▶ [Exercise description]: Each entry needs to be reproduced verbatim.

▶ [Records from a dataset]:
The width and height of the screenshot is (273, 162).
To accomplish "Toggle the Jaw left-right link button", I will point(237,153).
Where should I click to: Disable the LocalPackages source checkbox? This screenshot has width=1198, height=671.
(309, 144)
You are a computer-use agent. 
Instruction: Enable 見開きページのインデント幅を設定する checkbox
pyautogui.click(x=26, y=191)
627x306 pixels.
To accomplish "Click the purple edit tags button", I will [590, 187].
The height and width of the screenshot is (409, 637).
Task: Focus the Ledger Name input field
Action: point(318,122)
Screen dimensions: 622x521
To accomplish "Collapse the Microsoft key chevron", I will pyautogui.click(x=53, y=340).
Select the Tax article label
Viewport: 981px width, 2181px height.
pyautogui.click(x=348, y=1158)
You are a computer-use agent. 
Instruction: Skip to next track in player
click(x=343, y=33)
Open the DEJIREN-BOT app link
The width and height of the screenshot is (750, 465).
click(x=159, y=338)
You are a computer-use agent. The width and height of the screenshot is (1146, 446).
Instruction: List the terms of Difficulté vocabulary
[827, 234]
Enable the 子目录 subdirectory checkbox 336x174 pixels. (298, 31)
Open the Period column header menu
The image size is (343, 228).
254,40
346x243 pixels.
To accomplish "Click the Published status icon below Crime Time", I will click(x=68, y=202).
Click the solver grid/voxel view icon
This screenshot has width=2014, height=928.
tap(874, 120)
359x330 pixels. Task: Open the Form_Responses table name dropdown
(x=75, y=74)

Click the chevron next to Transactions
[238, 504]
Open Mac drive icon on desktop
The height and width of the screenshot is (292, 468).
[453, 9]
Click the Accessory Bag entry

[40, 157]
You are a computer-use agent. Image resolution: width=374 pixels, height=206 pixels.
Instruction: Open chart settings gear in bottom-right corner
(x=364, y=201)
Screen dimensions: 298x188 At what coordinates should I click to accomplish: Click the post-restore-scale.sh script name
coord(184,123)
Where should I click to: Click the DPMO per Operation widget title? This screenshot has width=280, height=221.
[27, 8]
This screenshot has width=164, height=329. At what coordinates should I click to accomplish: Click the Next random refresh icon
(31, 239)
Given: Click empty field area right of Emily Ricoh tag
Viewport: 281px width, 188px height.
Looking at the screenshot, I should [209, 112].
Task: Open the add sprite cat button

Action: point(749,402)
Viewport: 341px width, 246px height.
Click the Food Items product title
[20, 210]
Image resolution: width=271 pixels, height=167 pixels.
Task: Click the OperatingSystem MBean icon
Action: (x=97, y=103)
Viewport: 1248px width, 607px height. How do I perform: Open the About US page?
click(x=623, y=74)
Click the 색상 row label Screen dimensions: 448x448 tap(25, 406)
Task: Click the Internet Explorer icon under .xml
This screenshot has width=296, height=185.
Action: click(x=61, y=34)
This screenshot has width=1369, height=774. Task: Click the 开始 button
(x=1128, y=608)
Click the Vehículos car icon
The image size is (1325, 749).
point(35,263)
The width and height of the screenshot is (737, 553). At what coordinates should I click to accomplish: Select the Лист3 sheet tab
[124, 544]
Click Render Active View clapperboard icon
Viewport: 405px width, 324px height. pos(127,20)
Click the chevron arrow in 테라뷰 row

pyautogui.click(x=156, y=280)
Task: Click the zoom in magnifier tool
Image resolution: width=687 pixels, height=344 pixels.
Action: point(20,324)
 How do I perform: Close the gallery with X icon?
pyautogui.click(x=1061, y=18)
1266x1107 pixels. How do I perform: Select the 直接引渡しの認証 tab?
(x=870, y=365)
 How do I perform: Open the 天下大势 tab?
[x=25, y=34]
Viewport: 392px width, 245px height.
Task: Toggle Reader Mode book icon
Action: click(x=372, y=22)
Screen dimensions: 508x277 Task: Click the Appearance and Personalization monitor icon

▶ [Solution]:
The width and height of the screenshot is (273, 162).
To accomplish "Toggle the Jaw left-right link button", I will point(237,153).
Where should I click to: Disable the LocalPackages source checkbox? This screenshot has width=1198, height=671.
(309, 144)
You are a computer-use agent. 
Instruction: Enable 見開きページのインデント幅を設定する checkbox
pyautogui.click(x=26, y=191)
627x306 pixels.
To accomplish "Click the purple edit tags button", I will [590, 187].
The height and width of the screenshot is (409, 637).
Task: Focus the Ledger Name input field
Action: point(318,122)
Screen dimensions: 622x521
To accomplish "Collapse the Microsoft key chevron", I will pyautogui.click(x=53, y=340).
Select the Tax article label
Viewport: 981px width, 2181px height.
pyautogui.click(x=348, y=1158)
You are a computer-use agent. 
Instruction: Skip to next track in player
click(x=343, y=33)
Open the DEJIREN-BOT app link
The width and height of the screenshot is (750, 465).
click(x=159, y=338)
You are a computer-use agent. The width and height of the screenshot is (1146, 446).
Instruction: List the terms of Difficulté vocabulary
[827, 234]
Enable the 子目录 subdirectory checkbox 336x174 pixels. (298, 31)
Open the Period column header menu
The image size is (343, 228).
254,40
346x243 pixels.
To accomplish "Click the Published status icon below Crime Time", I will click(x=68, y=202).
Click the solver grid/voxel view icon
This screenshot has width=2014, height=928.
tap(874, 120)
359x330 pixels. Task: Open the Form_Responses table name dropdown
(x=75, y=74)

Click the chevron next to Transactions
[238, 504]
Open Mac drive icon on desktop
The height and width of the screenshot is (292, 468).
[453, 9]
Click the Accessory Bag entry

[40, 157]
You are a computer-use agent. Image resolution: width=374 pixels, height=206 pixels.
Instruction: Open chart settings gear in bottom-right corner
(x=364, y=201)
Screen dimensions: 298x188 At what coordinates should I click to accomplish: Click the post-restore-scale.sh script name
coord(184,123)
Where should I click to: Click the DPMO per Operation widget title? This screenshot has width=280, height=221.
[27, 8]
This screenshot has width=164, height=329. At what coordinates should I click to accomplish: Click the Next random refresh icon
(31, 239)
Given: Click empty field area right of Emily Ricoh tag
Viewport: 281px width, 188px height.
Looking at the screenshot, I should [209, 112].
Task: Open the add sprite cat button

Action: point(749,402)
Viewport: 341px width, 246px height.
Click the Food Items product title
[20, 210]
Image resolution: width=271 pixels, height=167 pixels.
Task: Click the OperatingSystem MBean icon
Action: (x=97, y=103)
Viewport: 1248px width, 607px height. How do I perform: Open the About US page?
click(x=623, y=74)
Click the 색상 row label Screen dimensions: 448x448 tap(25, 406)
Task: Click the Internet Explorer icon under .xml
This screenshot has width=296, height=185.
Action: click(x=61, y=34)
This screenshot has width=1369, height=774. Task: Click the 开始 button
(x=1128, y=608)
Click the Vehículos car icon
The image size is (1325, 749).
point(35,263)
The width and height of the screenshot is (737, 553). At what coordinates should I click to accomplish: Select the Лист3 sheet tab
[124, 544]
Click Render Active View clapperboard icon
Viewport: 405px width, 324px height. pos(127,20)
Click the chevron arrow in 테라뷰 row

pyautogui.click(x=156, y=280)
Task: Click the zoom in magnifier tool
Image resolution: width=687 pixels, height=344 pixels.
Action: point(20,324)
 How do I perform: Close the gallery with X icon?
pyautogui.click(x=1061, y=18)
1266x1107 pixels. How do I perform: Select the 直接引渡しの認証 tab?
(x=870, y=365)
 How do I perform: Open the 天下大势 tab?
[x=25, y=34]
Viewport: 392px width, 245px height.
Task: Toggle Reader Mode book icon
Action: click(x=372, y=22)
Screen dimensions: 508x277 Task: Click the Appearance and Personalization monitor icon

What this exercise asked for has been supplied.